Exercise tasks
a) Using the coin-tossing text, explain in one to three sentences why the author says the game was always going to be rigged.
b) Carry on the piece about the genie's coin-tossing game from its last line, picking up after the first of the two outcomes the genie can force.

Excerpt provided
________________

# Coin tossing and adversary resistant priors

Hello, it’s your old friend the genie who likes to reify implausible thought experiments!

Here’s a giant pile of gold. Want it? Good. Congratulations! It’s yours!

But before you go, lets play a game.

The game works as follows: Pick a coin from the pile and toss it. If it comes up heads, I’ll give you a wish. If it comes up tails, the coin disappears in a puff of smoke.

The wishes are pretty great. There are a few provisos, but it’s still a pretty sweet deal. Certainly you could wish for more gold than is in that pile over there, but there’s other way cooler things you can wish for.

You don’t get to resume the game though. Once you decide to stop playing it you’ve stopped and all you have to show for it is however many coins you have left.

Got it? Good. Let’s begin.

You pick a coin off the pile and toss it. It comes up tails. You pick another one. Tails.

Tails, tails, tails, tails, tails.

How many coins do you toss before you stop playing?

The game was obviously always going to be rigged. The genie doesn’t care about physics so it can bias a coin if it wants to.

The only question is how rigged?

Let’s also assume that the utility value of a wish is a lot greater than the utility value of the whole pile of gold. Say 10 times greater, or 100 times. It doesn’t really matter.

The conjugate prior for a coin tossing model is some proper Beta distribution. Say $$\mathrm{Beta}(\alpha, \alpha)$$.

Under this model unless we’re very careful with our choice of $$\alpha$$, by choosing the probability adversarially, the Genie can force either one of two things to happen:

1. You walk away from a perfectly reasonable chance of getting a wish.

________________

Data shown

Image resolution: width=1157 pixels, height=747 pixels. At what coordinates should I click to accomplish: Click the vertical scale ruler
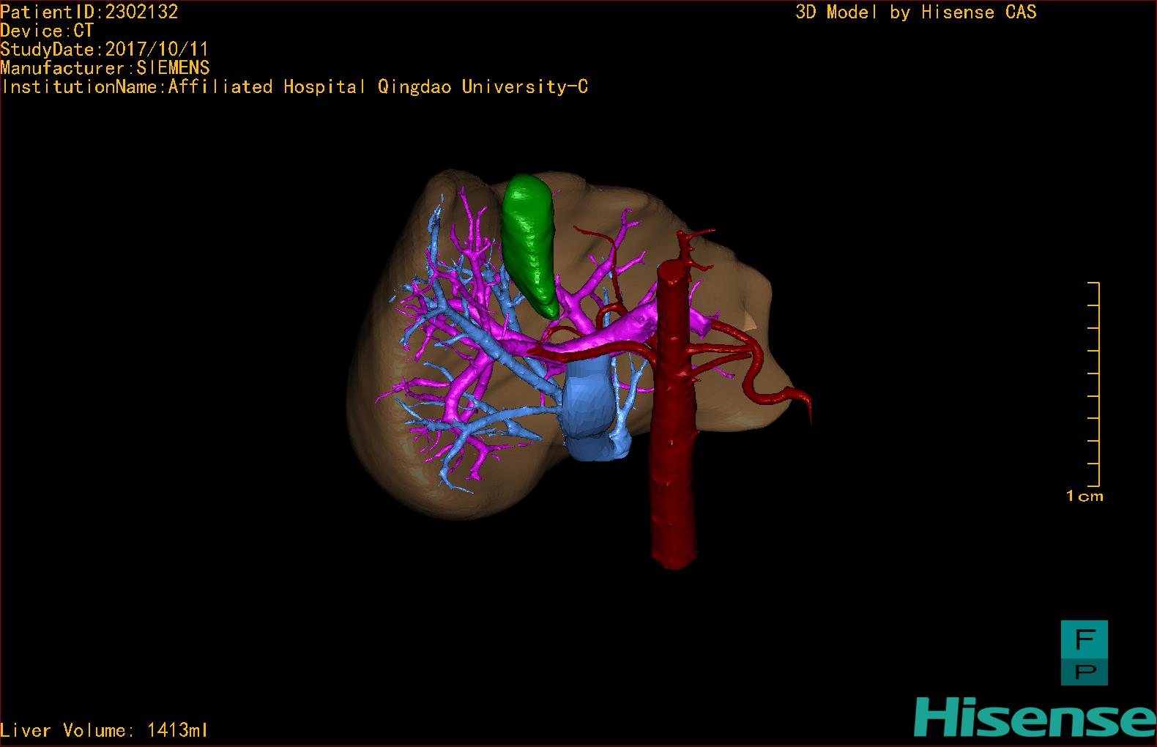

________________

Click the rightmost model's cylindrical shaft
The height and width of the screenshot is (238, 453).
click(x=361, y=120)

________________

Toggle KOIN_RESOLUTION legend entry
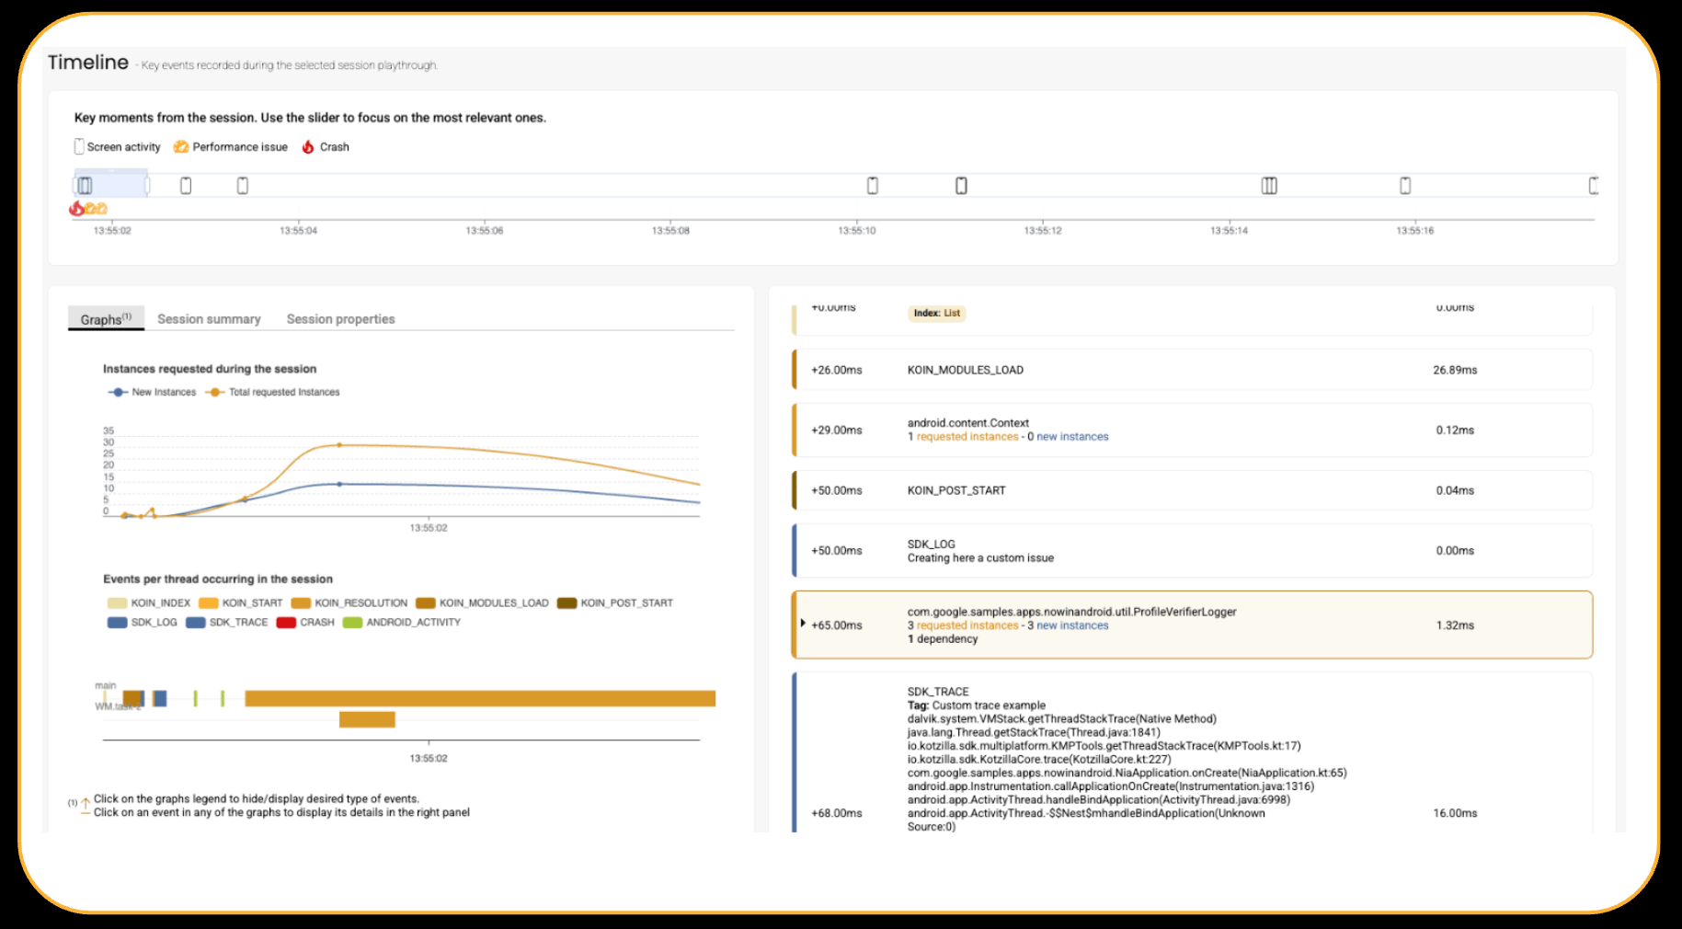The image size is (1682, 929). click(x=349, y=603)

________________

Final results
a) The game was bound to be rigged because the genie doesn't care about physics. It can bias a coin however it likes.

b)
2. You spend all your money without ever getting a wish.

Suppose you’ve tossed $$n$$ coins and still not seen a heads. Your posterior distribution is now $$\mathrm{Beta}(\alpha, \alpha + n)$$. This means that your subjective probability that your next coin toss will come up heads is the expectation of this distribution, which is $$\frac{\alpha}{\alpha + n}$$.

In particular if $$W$$ is the utility value of a wish as a multiple of the utility value of a single coin, you will keep tossing coins as long as $$W \frac{\alpha}{\alpha + n} > 1$$, or equivalently as long as $$n < \alpha (W – 1)$$.

So say we want to keep $$m < n$$ of our coins in this case. Then we want $$m \geq \alpha (W -1)$$, or $$\alpha \leq \frac{m}{W – 1}$$.

If $$W \gg n$$ (the wish is much more value than the pile) then $$\frac{n}{W – 1} \ll 1$$, so unless $$\alpha$$ is very small you will spend all your money when given a completely rigged coin.

Now suppose we are given an unbiased coin that just happens to turn up tails the first time. If $$\alpha$$ is too low we immediately go “WTF hax this game is rigged” and bail out. It would be nice to not walk away from the wish with 50% probability given a perfectly normal coin.

So suppose we don’t want to stop in our first $$k$$ coins. We might choose, say, $$k = 20$$ so that the probability of that happening on an unbiased coin is only about 1 in a million.

So from this we want the opposite condition. So our constraints are $$\frac{k}{W – 1} \leq \alpha \leq \frac{m}{W – 1}$$.

i.e. our $$\alpha$$ is entirely constrained to lie in a range defined by what we’re prepared to waste in adversarial conditions.

But this means the Bayesian approach has told us basically nothing! We might as well just pick a number of coins that we’re prepared to sacrifice up front and then just play to that point.

The problem is that we’ve chosen the prior without concern for the fact that the probability might have been adversarially chosen, so as a result it doesn’t help us much with those conditions.

It’s also more than a little bit odd to try to control our confidence in a prior based on the value of the wish and our behaviour under circumstances that the prior doesn’t really account for well at all.

So lets choose a different prior. It won’t be conjugate to the problem, but that’s OK. It’ll just make calculations slightly fiddlier.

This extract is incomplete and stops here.